## Problem statement
Reproduce the part of the material that opens with the line containing "About the Suicide" and closes with the line containing "FAQ / Help (94, 22)", including both of those lines.
#####
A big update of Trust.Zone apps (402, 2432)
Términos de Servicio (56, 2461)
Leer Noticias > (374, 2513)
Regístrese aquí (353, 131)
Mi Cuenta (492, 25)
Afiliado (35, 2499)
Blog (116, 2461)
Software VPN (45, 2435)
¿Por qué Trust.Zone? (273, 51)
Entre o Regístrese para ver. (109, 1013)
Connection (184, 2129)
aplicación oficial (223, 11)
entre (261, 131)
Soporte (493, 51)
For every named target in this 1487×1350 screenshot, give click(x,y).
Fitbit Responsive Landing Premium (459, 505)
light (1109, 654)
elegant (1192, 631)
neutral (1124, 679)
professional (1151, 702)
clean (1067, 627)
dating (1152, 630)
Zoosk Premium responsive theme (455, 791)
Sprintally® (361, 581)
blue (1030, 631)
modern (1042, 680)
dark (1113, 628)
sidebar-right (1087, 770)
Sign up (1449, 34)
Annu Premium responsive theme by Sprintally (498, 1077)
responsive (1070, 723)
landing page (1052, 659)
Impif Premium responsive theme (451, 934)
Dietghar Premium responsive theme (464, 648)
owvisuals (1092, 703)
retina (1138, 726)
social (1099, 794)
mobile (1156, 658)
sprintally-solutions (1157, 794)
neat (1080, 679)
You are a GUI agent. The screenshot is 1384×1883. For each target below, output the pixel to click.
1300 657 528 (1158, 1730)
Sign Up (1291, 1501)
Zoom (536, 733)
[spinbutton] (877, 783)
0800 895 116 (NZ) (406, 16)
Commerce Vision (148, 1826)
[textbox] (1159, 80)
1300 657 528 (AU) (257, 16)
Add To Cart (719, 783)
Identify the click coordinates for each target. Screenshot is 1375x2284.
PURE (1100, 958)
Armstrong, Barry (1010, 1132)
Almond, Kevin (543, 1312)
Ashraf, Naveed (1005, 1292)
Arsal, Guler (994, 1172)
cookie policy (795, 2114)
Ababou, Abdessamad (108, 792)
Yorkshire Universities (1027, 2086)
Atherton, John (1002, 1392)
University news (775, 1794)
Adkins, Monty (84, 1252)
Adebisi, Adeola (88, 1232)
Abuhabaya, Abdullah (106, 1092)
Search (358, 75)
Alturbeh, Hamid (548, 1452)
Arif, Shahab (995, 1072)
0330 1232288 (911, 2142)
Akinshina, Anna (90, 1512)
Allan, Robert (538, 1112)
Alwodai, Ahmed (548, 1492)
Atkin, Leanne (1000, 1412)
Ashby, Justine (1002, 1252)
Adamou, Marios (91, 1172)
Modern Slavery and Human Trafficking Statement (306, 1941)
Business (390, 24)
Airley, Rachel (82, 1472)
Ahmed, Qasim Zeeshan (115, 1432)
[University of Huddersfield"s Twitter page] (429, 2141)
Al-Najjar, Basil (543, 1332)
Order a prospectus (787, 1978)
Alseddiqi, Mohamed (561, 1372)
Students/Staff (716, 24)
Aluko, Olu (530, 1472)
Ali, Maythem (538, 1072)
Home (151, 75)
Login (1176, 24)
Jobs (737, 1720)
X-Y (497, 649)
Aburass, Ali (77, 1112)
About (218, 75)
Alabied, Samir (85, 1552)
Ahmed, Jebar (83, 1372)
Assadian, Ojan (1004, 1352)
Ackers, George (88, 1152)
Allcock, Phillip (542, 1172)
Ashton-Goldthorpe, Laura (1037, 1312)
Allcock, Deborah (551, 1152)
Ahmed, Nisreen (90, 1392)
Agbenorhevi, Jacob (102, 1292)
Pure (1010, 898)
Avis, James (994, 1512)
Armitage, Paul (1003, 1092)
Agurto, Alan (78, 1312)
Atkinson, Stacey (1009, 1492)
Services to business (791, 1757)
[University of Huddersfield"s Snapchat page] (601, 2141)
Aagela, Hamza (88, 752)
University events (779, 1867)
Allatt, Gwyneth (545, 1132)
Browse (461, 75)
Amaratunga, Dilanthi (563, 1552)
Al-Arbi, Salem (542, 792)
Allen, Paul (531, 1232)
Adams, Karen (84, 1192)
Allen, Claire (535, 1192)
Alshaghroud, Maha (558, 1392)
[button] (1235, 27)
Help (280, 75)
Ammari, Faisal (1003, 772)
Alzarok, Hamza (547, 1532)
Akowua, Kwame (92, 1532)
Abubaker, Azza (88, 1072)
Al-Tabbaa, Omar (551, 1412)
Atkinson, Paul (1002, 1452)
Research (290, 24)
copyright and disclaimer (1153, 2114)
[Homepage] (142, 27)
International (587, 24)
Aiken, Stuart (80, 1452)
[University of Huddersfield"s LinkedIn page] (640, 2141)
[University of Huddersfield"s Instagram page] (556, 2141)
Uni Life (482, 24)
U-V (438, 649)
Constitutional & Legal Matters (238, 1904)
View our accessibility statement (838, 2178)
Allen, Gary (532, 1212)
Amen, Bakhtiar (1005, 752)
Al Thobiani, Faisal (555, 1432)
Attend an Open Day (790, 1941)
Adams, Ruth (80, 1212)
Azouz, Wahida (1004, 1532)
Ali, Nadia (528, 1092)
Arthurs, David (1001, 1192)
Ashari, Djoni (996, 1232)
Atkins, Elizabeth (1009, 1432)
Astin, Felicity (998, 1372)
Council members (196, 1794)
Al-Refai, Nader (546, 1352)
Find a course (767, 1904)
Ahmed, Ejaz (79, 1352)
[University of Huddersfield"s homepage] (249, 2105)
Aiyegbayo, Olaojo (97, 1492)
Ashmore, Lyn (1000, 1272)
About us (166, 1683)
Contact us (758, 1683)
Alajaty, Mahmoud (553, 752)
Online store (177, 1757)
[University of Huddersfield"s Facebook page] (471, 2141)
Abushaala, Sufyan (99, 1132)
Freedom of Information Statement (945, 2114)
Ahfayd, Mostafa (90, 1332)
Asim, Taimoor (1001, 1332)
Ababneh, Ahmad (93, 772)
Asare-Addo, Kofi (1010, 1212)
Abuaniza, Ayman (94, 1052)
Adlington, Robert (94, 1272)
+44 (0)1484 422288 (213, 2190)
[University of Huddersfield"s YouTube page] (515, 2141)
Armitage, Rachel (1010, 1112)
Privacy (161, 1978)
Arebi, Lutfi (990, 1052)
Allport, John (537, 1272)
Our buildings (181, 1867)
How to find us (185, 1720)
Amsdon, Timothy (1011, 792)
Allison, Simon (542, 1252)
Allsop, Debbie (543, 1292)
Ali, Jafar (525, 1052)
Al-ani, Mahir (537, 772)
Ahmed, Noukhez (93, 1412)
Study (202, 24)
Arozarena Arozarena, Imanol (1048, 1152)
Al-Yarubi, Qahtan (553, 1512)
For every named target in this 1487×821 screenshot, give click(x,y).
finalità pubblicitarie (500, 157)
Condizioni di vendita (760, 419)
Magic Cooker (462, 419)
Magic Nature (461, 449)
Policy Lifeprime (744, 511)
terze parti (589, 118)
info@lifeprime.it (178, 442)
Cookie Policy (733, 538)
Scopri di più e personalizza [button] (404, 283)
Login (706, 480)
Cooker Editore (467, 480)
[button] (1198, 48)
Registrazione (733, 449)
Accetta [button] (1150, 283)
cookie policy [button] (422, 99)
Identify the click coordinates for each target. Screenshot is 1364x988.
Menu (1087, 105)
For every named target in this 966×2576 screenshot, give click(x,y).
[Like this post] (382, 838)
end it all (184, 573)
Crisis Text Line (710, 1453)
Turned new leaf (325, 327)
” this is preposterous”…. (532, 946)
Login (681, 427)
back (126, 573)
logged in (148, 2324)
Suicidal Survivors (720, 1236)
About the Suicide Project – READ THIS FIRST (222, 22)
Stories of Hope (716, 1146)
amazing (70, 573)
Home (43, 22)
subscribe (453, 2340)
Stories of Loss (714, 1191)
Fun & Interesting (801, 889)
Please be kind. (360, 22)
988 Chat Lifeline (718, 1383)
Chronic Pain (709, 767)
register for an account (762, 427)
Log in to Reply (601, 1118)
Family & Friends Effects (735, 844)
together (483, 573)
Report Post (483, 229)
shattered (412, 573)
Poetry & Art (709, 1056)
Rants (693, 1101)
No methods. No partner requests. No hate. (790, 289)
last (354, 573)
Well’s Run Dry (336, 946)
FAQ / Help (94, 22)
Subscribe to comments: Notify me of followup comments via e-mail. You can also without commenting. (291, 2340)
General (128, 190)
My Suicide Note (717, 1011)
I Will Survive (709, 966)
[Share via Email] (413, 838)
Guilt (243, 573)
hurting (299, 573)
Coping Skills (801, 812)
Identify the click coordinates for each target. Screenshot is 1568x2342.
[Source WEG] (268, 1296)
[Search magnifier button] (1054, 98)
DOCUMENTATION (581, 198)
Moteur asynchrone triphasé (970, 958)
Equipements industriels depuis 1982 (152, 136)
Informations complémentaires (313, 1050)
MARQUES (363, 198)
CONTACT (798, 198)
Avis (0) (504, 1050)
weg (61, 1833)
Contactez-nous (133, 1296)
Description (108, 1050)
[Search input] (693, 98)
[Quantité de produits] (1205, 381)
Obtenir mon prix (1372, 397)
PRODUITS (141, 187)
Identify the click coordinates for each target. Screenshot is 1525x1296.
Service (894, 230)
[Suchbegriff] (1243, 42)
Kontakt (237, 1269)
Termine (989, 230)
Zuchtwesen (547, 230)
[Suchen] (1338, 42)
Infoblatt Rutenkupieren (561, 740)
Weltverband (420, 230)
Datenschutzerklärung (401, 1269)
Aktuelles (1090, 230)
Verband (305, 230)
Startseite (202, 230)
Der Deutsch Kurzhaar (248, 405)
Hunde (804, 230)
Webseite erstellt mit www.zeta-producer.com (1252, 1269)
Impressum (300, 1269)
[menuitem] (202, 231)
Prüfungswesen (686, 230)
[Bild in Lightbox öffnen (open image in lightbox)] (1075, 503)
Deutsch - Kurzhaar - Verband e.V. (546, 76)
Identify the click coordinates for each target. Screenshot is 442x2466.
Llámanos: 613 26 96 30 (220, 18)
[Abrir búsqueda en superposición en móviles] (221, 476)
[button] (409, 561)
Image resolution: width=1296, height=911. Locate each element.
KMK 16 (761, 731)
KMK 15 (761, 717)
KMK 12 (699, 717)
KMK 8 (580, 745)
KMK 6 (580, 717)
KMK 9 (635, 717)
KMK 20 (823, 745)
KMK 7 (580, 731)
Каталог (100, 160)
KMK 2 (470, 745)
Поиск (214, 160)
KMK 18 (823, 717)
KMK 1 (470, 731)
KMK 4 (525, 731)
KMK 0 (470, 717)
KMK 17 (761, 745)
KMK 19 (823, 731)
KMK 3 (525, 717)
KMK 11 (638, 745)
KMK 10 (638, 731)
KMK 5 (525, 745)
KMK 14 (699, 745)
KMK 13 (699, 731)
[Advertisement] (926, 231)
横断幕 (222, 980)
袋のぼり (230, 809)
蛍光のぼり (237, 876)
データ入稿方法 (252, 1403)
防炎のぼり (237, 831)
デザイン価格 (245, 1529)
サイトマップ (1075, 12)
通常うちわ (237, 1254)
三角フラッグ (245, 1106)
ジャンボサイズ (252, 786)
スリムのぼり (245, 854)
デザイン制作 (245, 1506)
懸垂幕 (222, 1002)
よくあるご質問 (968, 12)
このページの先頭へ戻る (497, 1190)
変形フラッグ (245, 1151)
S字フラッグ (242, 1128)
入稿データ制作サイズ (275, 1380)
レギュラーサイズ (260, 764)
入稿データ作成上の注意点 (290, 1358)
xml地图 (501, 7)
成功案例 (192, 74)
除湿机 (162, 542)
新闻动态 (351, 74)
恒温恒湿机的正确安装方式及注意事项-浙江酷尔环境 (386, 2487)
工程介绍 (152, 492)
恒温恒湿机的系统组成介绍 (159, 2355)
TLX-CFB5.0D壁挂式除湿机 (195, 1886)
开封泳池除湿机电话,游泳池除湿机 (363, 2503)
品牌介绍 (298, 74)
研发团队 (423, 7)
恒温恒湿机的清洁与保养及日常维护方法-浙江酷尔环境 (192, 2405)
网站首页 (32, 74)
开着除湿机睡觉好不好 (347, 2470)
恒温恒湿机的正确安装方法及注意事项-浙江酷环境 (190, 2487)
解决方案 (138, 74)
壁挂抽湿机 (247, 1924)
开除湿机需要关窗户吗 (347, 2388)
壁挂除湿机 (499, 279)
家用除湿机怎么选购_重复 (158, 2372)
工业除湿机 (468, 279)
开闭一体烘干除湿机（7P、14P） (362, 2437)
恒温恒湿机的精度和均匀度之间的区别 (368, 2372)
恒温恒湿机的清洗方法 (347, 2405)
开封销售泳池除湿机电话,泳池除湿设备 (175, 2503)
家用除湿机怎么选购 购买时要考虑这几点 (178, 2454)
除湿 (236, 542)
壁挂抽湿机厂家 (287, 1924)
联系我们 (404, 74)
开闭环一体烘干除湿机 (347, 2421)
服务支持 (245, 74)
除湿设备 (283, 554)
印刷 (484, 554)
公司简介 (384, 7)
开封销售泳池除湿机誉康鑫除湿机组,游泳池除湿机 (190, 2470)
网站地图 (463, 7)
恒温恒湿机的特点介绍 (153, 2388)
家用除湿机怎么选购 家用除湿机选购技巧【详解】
#####
## Result
About the Suicide Project – READ THIS FIRST (222, 22)
Stories of Hope (716, 1146)
amazing (70, 573)
Home (43, 22)
subscribe (453, 2340)
Stories of Loss (714, 1191)
Fun & Interesting (801, 889)
Please be kind. (360, 22)
988 Chat Lifeline (718, 1383)
Chronic Pain (709, 767)
register for an account (762, 427)
Log in to Reply (601, 1118)
Family & Friends Effects (735, 844)
together (483, 573)
Report Post (483, 229)
shattered (412, 573)
Poetry & Art (709, 1056)
Rants (693, 1101)
No methods. No partner requests. No hate. (790, 289)
last (354, 573)
Well’s Run Dry (336, 946)
FAQ / Help (94, 22)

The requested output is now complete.